> What the task asks: Across the records below, how many lines include the word "address"? State only the number.

> Data extracts:
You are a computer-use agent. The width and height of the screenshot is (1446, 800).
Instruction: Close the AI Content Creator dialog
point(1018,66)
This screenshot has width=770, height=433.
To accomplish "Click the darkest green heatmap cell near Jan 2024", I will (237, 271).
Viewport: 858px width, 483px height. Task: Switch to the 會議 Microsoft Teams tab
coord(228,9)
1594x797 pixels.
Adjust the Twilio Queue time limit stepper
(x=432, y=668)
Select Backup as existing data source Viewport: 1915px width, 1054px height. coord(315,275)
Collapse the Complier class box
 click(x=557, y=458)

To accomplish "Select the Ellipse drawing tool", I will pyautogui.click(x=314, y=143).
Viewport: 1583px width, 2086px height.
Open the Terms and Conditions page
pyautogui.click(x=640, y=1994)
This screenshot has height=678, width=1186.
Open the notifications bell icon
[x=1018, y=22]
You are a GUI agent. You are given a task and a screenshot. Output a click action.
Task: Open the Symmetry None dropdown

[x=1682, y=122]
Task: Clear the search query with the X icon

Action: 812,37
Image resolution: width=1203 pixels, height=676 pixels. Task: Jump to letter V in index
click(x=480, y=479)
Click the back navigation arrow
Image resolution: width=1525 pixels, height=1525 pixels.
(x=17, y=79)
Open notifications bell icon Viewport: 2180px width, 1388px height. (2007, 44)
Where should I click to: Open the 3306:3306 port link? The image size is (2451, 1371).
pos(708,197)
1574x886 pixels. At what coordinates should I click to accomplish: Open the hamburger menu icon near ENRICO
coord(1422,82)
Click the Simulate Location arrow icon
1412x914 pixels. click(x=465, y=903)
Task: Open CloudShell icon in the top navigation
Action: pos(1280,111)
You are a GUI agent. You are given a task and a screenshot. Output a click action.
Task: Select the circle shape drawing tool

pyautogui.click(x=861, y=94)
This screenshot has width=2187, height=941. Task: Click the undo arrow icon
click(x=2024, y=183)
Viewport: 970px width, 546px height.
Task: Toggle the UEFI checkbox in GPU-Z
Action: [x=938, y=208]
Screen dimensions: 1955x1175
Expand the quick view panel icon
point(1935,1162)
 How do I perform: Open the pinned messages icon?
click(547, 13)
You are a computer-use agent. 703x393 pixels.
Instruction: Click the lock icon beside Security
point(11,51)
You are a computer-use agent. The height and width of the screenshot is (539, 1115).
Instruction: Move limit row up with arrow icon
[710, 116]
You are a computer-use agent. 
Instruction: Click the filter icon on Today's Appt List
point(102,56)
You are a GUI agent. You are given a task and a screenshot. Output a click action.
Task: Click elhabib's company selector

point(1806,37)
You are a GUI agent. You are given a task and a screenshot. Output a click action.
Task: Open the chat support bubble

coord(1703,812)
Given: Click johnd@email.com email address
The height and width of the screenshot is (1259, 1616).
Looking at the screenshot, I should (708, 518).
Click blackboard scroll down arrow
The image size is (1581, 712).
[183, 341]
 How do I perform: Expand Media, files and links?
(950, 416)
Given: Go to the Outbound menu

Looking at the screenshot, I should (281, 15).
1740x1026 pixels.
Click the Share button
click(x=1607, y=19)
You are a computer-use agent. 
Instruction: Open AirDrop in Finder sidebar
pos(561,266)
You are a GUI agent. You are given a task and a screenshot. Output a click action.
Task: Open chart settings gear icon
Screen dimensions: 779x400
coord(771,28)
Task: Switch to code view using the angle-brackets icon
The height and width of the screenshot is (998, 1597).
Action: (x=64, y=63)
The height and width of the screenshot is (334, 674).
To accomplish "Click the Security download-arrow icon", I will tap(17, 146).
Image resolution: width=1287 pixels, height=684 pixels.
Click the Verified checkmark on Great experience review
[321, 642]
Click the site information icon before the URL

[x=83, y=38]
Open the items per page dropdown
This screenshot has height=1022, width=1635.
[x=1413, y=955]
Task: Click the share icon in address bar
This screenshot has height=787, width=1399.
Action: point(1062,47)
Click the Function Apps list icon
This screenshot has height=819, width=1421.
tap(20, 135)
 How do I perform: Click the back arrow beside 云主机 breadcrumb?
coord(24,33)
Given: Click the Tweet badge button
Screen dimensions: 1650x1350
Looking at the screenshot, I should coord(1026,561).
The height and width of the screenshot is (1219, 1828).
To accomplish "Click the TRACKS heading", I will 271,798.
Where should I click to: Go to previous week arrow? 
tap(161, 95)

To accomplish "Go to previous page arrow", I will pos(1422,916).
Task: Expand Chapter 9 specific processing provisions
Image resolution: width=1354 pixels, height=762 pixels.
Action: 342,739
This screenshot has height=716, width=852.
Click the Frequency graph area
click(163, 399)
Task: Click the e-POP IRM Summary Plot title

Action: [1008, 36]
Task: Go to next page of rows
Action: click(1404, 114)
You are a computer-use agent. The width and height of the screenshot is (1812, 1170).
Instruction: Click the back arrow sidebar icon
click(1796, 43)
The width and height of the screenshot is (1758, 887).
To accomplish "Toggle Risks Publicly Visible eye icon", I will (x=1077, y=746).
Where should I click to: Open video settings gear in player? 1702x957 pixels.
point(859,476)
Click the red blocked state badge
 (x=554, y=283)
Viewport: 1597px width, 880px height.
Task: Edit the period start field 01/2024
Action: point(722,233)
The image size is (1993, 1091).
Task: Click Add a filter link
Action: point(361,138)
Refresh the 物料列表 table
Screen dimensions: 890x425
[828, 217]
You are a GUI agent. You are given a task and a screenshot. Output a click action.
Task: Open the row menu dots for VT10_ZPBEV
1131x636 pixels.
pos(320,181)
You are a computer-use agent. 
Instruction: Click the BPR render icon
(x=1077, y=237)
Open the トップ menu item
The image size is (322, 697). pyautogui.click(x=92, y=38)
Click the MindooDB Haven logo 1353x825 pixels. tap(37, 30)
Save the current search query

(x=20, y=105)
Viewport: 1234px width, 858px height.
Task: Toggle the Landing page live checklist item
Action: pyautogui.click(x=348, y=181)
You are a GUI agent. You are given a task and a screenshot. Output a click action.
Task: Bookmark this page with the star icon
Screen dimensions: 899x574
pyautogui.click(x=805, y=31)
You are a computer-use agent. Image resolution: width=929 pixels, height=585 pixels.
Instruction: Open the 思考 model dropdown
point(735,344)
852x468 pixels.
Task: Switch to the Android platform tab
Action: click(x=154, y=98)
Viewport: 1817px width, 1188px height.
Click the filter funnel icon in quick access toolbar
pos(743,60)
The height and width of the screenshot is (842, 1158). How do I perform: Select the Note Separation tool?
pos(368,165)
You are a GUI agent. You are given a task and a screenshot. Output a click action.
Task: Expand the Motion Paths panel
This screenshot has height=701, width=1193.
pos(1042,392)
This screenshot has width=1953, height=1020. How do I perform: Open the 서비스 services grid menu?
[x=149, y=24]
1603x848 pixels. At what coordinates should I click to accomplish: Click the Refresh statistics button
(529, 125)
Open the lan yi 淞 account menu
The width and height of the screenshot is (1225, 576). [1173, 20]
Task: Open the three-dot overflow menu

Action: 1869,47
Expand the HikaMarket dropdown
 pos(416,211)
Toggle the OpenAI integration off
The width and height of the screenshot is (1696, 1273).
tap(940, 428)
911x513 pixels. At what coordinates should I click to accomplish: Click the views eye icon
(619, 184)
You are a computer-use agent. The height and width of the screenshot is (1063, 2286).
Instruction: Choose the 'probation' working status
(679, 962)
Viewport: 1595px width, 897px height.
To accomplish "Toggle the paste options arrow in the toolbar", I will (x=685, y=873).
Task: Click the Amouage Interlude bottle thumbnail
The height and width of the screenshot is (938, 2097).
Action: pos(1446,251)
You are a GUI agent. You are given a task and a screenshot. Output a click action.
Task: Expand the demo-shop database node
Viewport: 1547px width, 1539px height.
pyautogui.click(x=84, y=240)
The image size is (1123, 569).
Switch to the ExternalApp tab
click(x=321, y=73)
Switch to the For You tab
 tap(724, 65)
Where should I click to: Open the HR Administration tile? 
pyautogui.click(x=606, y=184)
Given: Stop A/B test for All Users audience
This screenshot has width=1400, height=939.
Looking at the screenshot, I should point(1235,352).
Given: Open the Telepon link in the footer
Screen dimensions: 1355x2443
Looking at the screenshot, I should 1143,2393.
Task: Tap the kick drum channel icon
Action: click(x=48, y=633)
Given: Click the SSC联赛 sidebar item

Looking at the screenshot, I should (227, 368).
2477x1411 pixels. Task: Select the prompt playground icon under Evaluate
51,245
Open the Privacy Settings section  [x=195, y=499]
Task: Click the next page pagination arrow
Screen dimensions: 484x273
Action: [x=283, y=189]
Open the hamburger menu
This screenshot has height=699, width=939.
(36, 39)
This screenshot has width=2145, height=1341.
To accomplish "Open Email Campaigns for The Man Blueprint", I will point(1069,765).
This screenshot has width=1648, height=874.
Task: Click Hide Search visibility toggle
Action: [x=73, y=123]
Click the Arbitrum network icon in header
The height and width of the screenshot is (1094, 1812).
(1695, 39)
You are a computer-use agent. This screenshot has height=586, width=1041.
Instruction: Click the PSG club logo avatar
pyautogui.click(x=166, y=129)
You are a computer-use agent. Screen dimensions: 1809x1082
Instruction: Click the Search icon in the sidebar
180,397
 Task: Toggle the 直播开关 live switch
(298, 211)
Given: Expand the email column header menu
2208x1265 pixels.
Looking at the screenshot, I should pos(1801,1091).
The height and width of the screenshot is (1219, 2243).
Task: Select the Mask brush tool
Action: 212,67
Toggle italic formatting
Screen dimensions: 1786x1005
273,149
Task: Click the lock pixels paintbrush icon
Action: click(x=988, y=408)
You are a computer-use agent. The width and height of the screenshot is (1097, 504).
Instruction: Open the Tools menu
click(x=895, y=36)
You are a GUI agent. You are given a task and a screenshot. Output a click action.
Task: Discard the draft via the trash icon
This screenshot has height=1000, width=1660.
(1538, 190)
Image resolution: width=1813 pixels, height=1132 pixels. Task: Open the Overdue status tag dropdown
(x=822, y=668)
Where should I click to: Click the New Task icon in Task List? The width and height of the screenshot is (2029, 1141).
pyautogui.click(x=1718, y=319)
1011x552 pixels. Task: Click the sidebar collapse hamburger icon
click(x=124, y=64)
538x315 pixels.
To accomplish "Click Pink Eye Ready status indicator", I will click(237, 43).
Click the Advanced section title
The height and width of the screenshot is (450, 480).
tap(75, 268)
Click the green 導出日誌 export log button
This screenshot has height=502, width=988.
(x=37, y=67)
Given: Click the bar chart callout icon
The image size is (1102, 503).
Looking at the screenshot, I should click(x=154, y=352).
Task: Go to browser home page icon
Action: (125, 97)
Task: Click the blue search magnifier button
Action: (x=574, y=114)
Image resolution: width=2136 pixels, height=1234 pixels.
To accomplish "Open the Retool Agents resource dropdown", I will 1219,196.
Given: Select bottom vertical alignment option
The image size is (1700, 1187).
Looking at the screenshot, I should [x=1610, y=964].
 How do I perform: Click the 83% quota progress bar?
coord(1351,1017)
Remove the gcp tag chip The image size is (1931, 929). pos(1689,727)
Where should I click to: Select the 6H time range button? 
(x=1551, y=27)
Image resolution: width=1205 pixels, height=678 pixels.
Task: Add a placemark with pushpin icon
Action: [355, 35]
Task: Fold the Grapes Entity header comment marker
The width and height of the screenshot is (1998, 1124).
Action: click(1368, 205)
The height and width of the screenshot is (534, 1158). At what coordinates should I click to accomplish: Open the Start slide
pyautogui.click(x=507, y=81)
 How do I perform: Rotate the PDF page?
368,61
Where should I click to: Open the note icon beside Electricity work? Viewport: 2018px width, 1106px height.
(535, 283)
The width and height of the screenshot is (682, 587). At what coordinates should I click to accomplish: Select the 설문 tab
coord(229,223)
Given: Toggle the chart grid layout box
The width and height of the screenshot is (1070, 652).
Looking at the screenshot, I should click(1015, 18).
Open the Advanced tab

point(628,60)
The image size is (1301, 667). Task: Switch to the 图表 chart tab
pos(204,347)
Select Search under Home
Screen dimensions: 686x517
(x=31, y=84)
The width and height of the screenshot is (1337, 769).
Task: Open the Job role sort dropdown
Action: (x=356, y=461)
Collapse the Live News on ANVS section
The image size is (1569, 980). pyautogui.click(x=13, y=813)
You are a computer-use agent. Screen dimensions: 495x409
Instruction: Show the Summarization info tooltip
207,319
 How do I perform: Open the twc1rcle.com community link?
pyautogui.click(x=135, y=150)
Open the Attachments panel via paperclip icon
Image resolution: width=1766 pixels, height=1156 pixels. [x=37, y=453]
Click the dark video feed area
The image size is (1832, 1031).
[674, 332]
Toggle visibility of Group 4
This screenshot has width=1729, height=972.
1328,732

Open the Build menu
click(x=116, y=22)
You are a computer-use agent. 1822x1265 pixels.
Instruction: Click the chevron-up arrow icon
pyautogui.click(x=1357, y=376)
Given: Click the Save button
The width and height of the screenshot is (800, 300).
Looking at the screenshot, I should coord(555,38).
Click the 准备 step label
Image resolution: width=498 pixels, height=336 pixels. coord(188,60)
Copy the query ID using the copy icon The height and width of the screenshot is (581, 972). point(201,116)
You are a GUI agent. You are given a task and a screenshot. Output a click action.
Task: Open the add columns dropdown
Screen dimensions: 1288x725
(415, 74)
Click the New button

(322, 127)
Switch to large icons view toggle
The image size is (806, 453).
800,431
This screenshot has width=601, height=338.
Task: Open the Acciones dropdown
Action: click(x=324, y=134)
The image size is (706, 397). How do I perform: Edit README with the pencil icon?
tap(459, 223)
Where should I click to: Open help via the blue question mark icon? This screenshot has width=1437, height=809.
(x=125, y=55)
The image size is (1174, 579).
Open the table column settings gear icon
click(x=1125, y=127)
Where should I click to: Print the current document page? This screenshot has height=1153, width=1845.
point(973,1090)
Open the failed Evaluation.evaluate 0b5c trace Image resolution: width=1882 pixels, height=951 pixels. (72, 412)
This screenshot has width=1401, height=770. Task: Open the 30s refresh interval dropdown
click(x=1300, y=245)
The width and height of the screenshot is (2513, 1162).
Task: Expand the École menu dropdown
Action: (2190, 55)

> Task response: 2